▶ _Task to complete_: Nothing but the line holding "Given: Open the Hours unit dropdown" and the lines after it, through the end of the records, should be set down, each exactly as it is.

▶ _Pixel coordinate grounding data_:
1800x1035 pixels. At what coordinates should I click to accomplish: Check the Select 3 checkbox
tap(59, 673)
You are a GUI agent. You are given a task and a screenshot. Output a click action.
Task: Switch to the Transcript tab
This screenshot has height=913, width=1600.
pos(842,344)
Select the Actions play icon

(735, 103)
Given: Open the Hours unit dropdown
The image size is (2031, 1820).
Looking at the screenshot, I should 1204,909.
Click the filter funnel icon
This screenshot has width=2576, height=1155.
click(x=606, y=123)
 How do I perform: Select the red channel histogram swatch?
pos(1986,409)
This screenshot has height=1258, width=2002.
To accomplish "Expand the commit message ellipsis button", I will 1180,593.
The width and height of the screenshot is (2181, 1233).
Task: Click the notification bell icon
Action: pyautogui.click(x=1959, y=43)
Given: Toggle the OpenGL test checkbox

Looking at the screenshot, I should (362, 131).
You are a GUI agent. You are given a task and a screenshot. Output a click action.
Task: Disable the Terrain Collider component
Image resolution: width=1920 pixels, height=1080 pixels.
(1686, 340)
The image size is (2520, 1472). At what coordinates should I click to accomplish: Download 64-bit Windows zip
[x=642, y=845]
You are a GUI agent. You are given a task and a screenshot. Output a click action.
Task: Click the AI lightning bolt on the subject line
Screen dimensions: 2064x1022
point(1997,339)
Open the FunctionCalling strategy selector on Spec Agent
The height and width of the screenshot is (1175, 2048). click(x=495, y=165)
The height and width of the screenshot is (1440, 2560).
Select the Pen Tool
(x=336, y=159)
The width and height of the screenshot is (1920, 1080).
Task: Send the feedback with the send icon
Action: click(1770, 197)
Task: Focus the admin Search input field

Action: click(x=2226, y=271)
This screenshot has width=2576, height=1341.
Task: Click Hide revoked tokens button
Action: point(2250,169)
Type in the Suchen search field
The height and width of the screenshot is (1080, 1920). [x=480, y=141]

▶ _Solution to the exercise_:
Given: Open the Hours unit dropdown
The image size is (2031, 1820).
Looking at the screenshot, I should 1204,909.
Click the filter funnel icon
This screenshot has width=2576, height=1155.
click(x=606, y=123)
 How do I perform: Select the red channel histogram swatch?
pos(1986,409)
This screenshot has height=1258, width=2002.
To accomplish "Expand the commit message ellipsis button", I will 1180,593.
The width and height of the screenshot is (2181, 1233).
Task: Click the notification bell icon
Action: pyautogui.click(x=1959, y=43)
Given: Toggle the OpenGL test checkbox

Looking at the screenshot, I should (362, 131).
You are a GUI agent. You are given a task and a screenshot. Output a click action.
Task: Disable the Terrain Collider component
Image resolution: width=1920 pixels, height=1080 pixels.
(1686, 340)
The image size is (2520, 1472). At what coordinates should I click to accomplish: Download 64-bit Windows zip
[x=642, y=845]
You are a GUI agent. You are given a task and a screenshot. Output a click action.
Task: Click the AI lightning bolt on the subject line
Screen dimensions: 2064x1022
point(1997,339)
Open the FunctionCalling strategy selector on Spec Agent
The height and width of the screenshot is (1175, 2048). click(x=495, y=165)
The height and width of the screenshot is (1440, 2560).
Select the Pen Tool
(x=336, y=159)
The width and height of the screenshot is (1920, 1080).
Task: Send the feedback with the send icon
Action: click(1770, 197)
Task: Focus the admin Search input field

Action: click(x=2226, y=271)
This screenshot has width=2576, height=1341.
Task: Click Hide revoked tokens button
Action: point(2250,169)
Type in the Suchen search field
The height and width of the screenshot is (1080, 1920). [x=480, y=141]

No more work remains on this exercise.